Pull out each line below in which the string "Task" appears, treating uppercase and lowercase letters as different.

▶ [GIVEN INFORMATION]
+--

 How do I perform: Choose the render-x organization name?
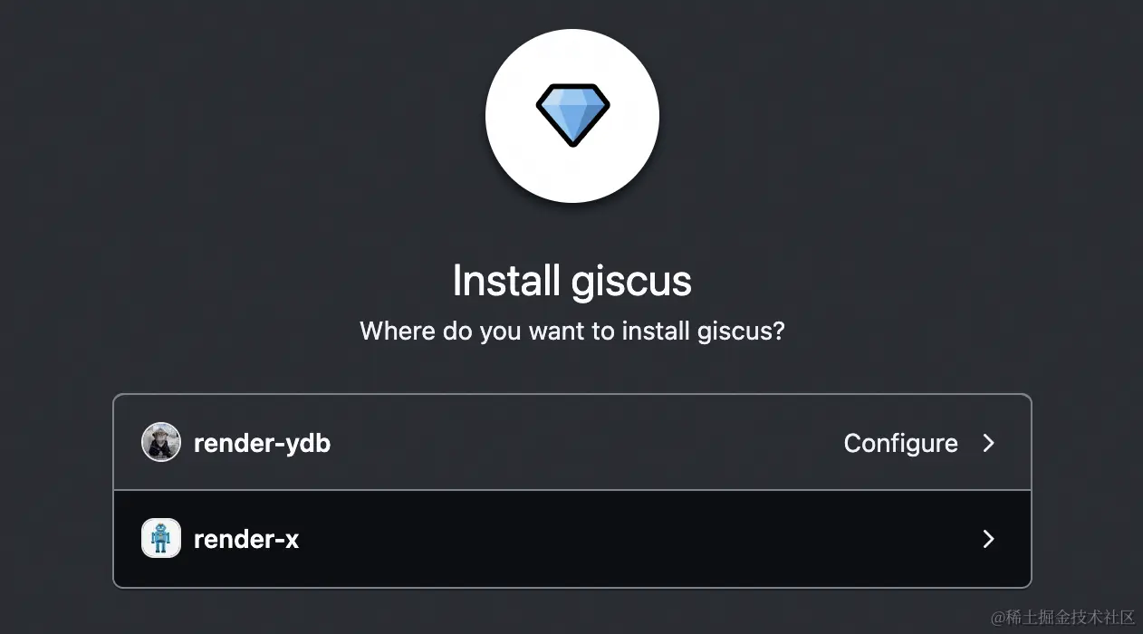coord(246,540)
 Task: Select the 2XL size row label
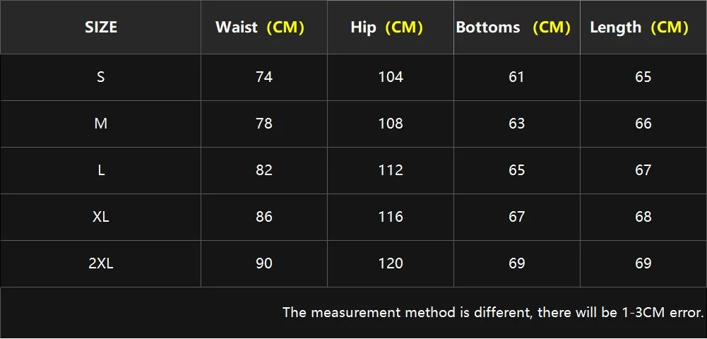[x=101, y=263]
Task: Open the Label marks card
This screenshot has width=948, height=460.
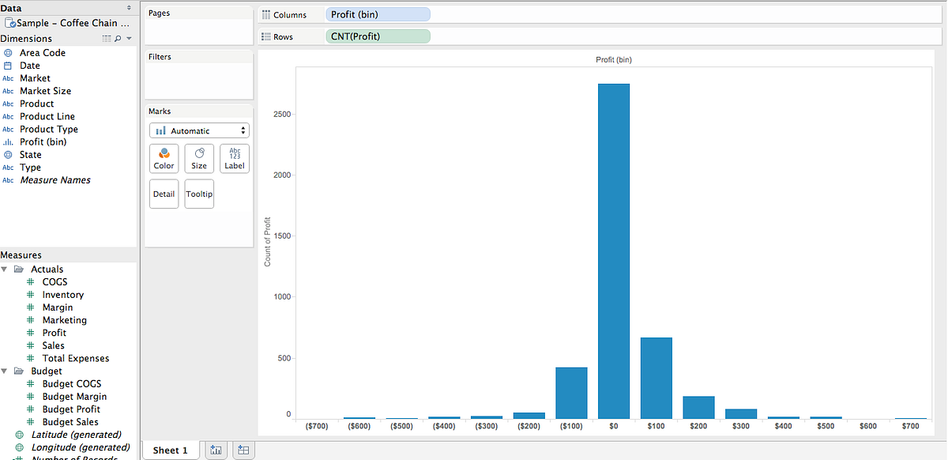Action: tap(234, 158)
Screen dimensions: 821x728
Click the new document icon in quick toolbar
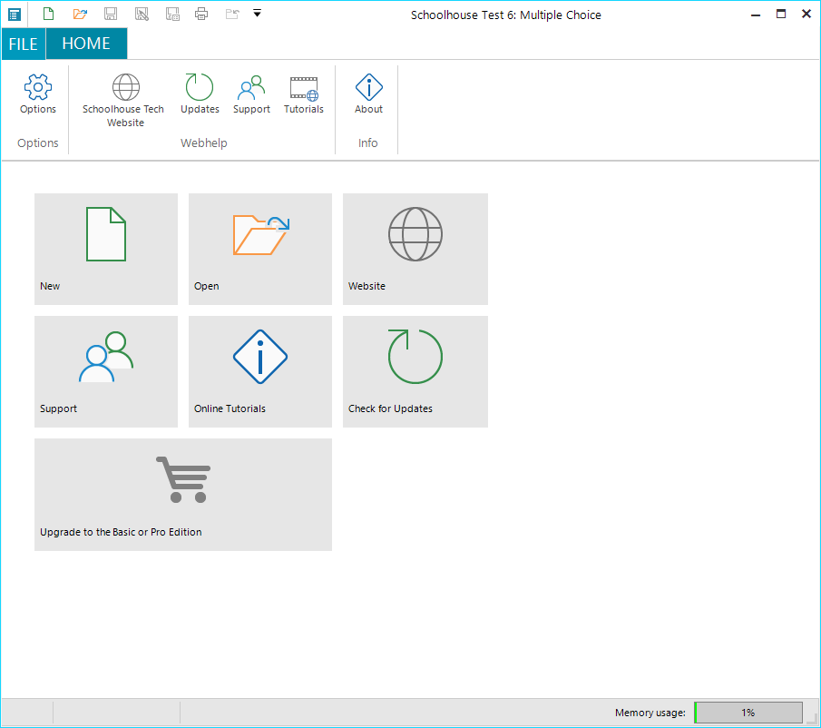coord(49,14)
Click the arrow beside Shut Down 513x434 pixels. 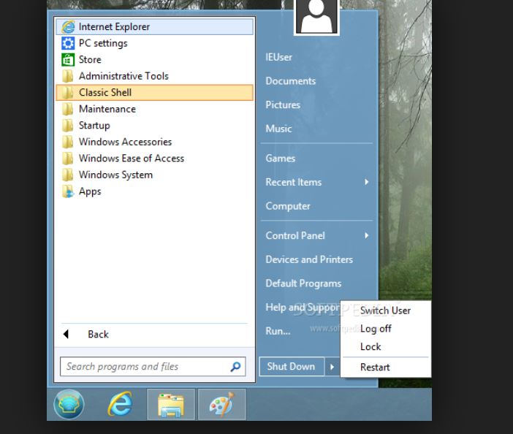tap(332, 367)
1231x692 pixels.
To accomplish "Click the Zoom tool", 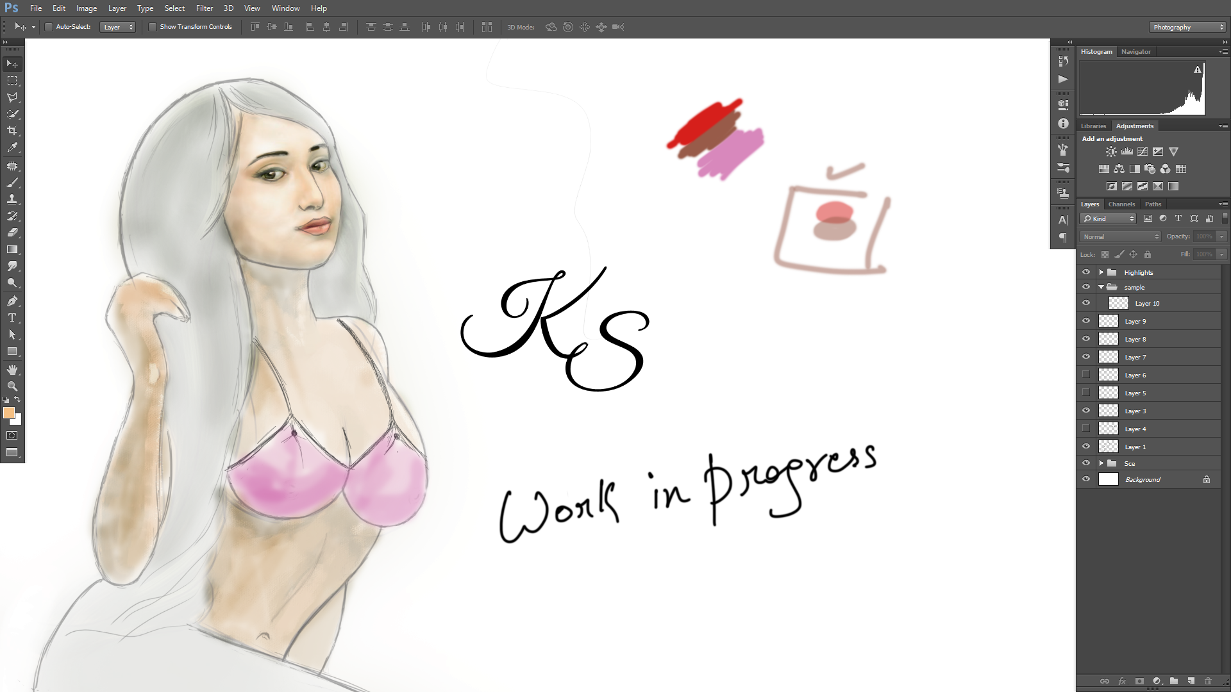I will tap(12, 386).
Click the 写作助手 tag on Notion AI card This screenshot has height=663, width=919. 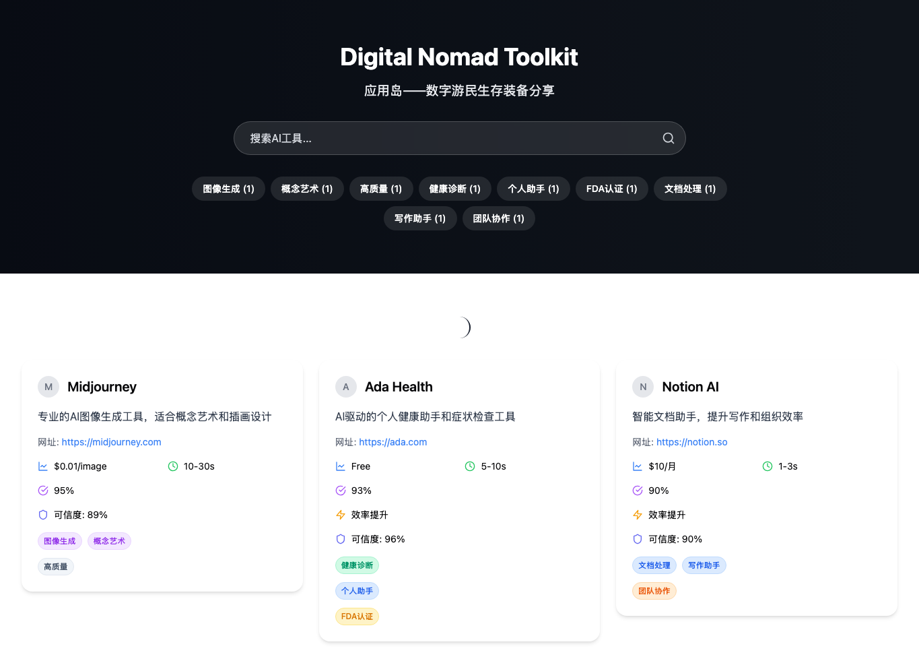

+--

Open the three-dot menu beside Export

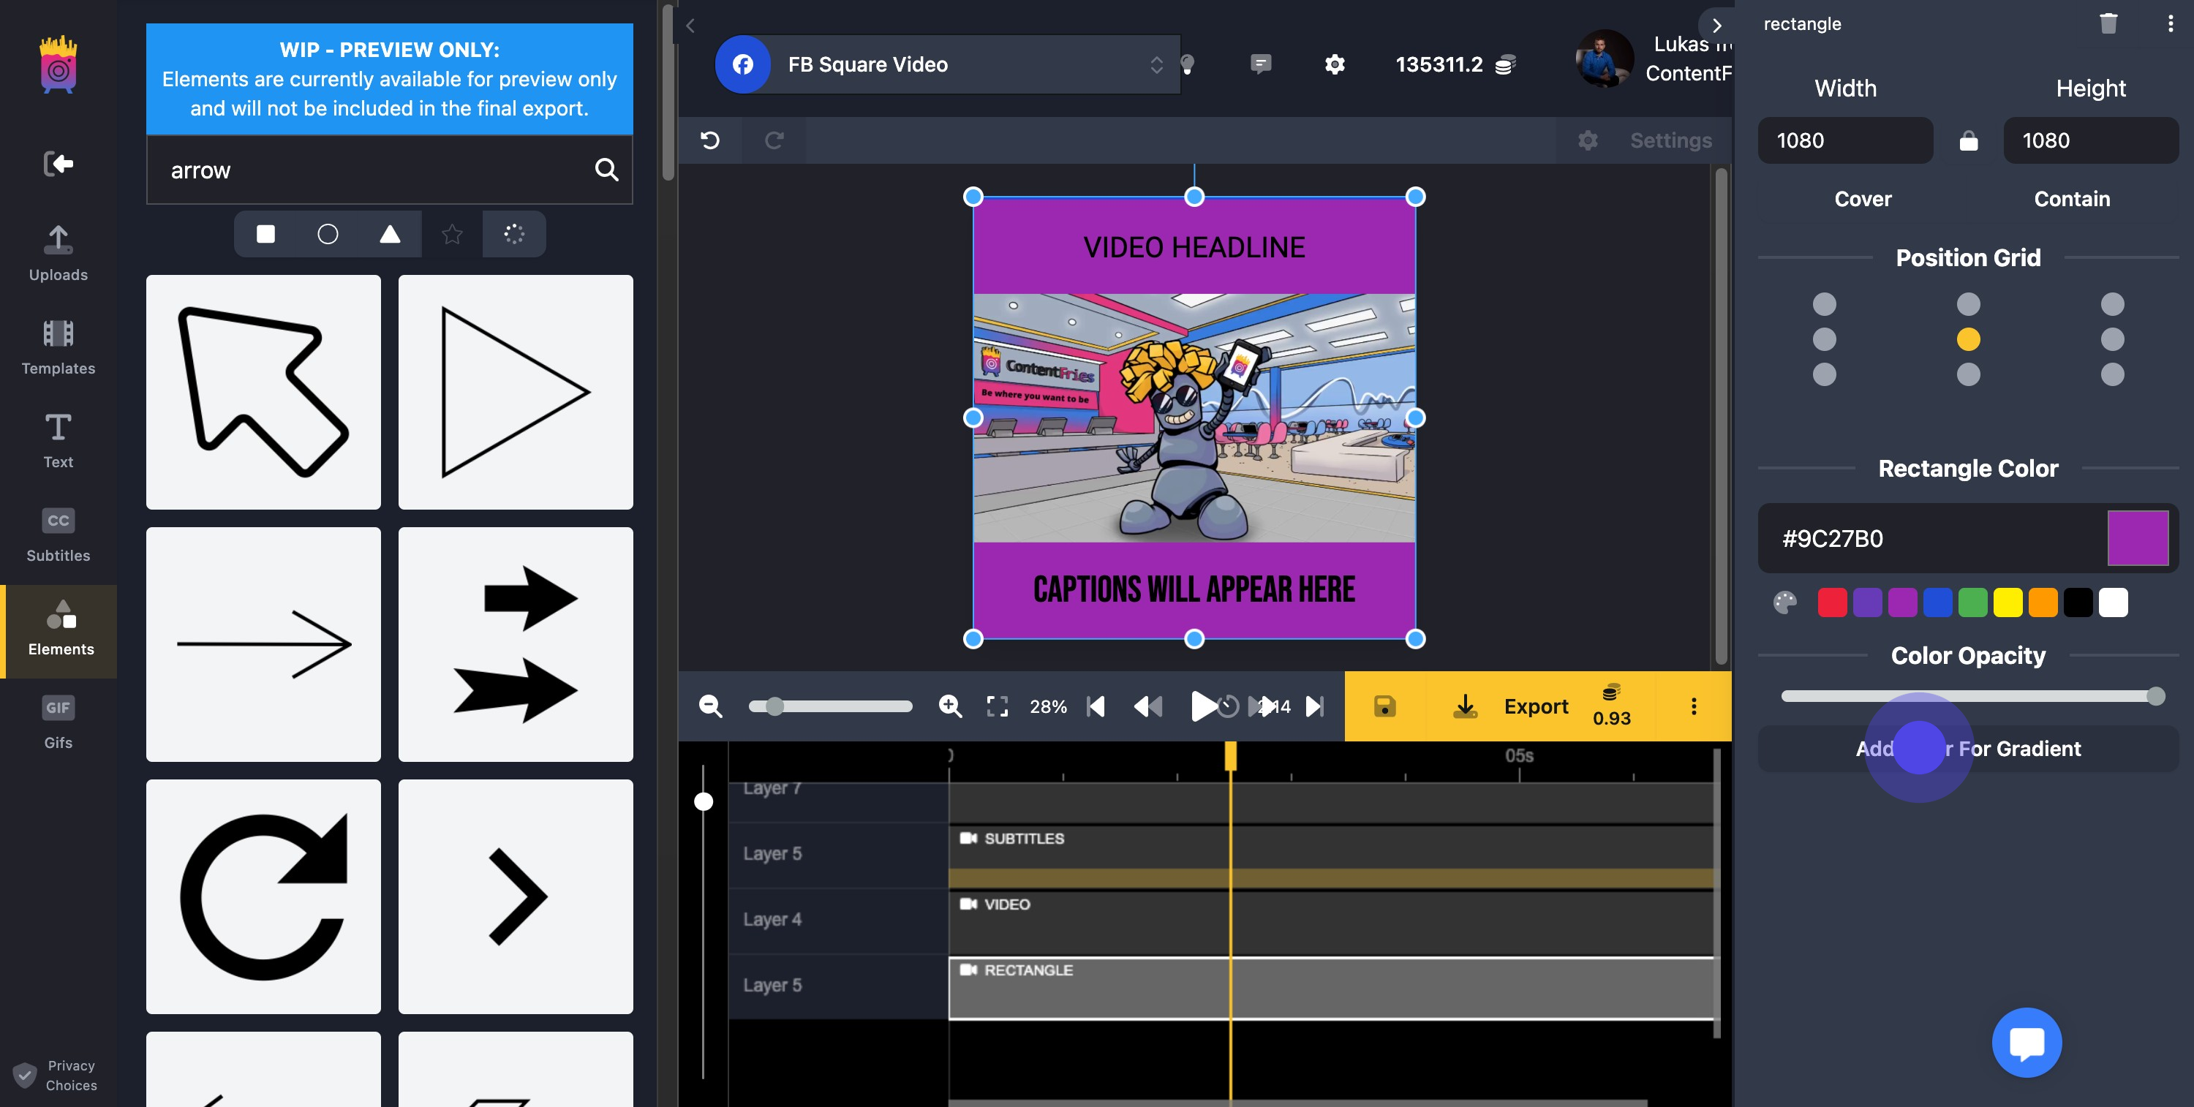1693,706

+--

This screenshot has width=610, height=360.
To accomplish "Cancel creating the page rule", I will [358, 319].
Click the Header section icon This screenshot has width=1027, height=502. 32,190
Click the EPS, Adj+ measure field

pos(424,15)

+--

▶ [EXERCISE RESULT]
 Task: Select the 2XL size row label
Task: Open the Label marks card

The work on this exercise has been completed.